Everything in sequence

Laboratory Information Management Systems (LIMS) are about to undergo a major change and accelerate into the next phase of their development. LIMS were originally used to handle data in the laboratory and for quality control and assurance (QA/QC). Information from a laboratory's instruments would be forwarded to an interfaced computer for sorting and analysis. The data would usually be stored in many different software packages and drawn together into a report format by the researcher as and when it was needed.

There is now a noticeable shift away from using LIMS packages just for QA/QC. Instead many laboratories, particularly those in the pharmaceutical sector, are seeking ways to implement whole solutions capable of supporting analytical research and development. This frequently takes the form of several LIMS systems of differing complexity operating under the same umbrella to support the whole range of management tasks in research and development. LIMS are now set to underpin the huge growth in genetic and proteomic information on disease markers and new drugs candidates.

Too much of a good thing
The amount of data produced by today's instruments is much larger than that produced a few years ago and it is easy to see how the scale of this could get out of hand. In 2000, the central sequencing facility at the University Medical Centre, Nijmegen was faced with the task of implementing a software solution to help control and organise the large amounts of sequencing data it was producing.

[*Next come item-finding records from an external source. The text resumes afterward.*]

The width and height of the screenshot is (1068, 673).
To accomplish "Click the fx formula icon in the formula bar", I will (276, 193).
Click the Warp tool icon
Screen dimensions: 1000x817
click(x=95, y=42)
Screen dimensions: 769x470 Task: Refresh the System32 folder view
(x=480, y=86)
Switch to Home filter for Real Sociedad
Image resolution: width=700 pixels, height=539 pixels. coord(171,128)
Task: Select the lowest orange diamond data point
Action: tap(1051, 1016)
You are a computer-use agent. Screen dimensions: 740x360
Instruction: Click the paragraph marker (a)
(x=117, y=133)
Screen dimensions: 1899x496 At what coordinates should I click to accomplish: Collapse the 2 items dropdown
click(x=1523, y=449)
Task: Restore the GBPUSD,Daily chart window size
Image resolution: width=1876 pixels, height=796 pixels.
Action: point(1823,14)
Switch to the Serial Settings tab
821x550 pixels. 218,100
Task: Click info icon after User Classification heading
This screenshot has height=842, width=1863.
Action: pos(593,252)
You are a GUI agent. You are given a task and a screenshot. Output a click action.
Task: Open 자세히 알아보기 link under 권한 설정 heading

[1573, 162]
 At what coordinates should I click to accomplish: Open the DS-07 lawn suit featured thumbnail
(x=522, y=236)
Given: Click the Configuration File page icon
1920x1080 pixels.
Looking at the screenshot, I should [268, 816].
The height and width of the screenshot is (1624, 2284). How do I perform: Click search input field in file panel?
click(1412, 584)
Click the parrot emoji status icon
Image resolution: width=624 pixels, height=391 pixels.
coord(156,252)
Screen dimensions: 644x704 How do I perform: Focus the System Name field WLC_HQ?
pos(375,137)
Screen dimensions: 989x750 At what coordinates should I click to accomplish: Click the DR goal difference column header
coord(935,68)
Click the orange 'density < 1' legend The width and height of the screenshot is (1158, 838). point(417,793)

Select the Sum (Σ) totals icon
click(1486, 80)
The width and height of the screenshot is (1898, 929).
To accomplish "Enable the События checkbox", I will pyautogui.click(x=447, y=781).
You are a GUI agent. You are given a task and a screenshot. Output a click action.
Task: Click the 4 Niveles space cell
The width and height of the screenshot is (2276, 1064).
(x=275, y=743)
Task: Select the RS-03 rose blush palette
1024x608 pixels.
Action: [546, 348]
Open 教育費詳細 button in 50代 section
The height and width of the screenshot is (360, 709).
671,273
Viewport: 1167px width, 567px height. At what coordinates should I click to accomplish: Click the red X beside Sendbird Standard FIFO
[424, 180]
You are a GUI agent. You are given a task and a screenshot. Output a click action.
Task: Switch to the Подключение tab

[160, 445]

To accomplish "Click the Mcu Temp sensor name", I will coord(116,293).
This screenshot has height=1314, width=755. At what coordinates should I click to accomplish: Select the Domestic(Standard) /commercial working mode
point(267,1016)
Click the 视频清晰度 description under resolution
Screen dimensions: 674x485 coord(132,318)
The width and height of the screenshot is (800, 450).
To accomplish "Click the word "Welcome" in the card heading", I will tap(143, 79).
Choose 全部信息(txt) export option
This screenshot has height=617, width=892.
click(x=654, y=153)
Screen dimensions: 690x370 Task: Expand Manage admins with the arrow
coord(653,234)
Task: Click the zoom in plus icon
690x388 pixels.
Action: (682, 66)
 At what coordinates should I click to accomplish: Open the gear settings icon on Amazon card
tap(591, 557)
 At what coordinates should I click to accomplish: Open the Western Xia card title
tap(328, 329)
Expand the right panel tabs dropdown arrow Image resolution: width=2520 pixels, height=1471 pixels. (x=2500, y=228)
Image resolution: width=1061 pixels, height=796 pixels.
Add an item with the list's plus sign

Dr Erik Sistermans, who runs the facility in the Department of Human Genetics, explained: "Two years ago, when the facility was first set up, we created a simple Indexed Sequential Array Method (ISAM) system where users could log into the department server and then access the system to input their sample information. At this point, we had a gel-based sequencer that was handling approximately 15,000 sequences a year. However, an increased demand on our services meant we soon needed another instrument to cope. Our capacity expanded enormously with this 96-capillary machine and we knew we would have to eventually cope with this information. As expected, the database grew so large that we couldn't get all the data onto a normal computer, and we decided it was then time to get a more professional system."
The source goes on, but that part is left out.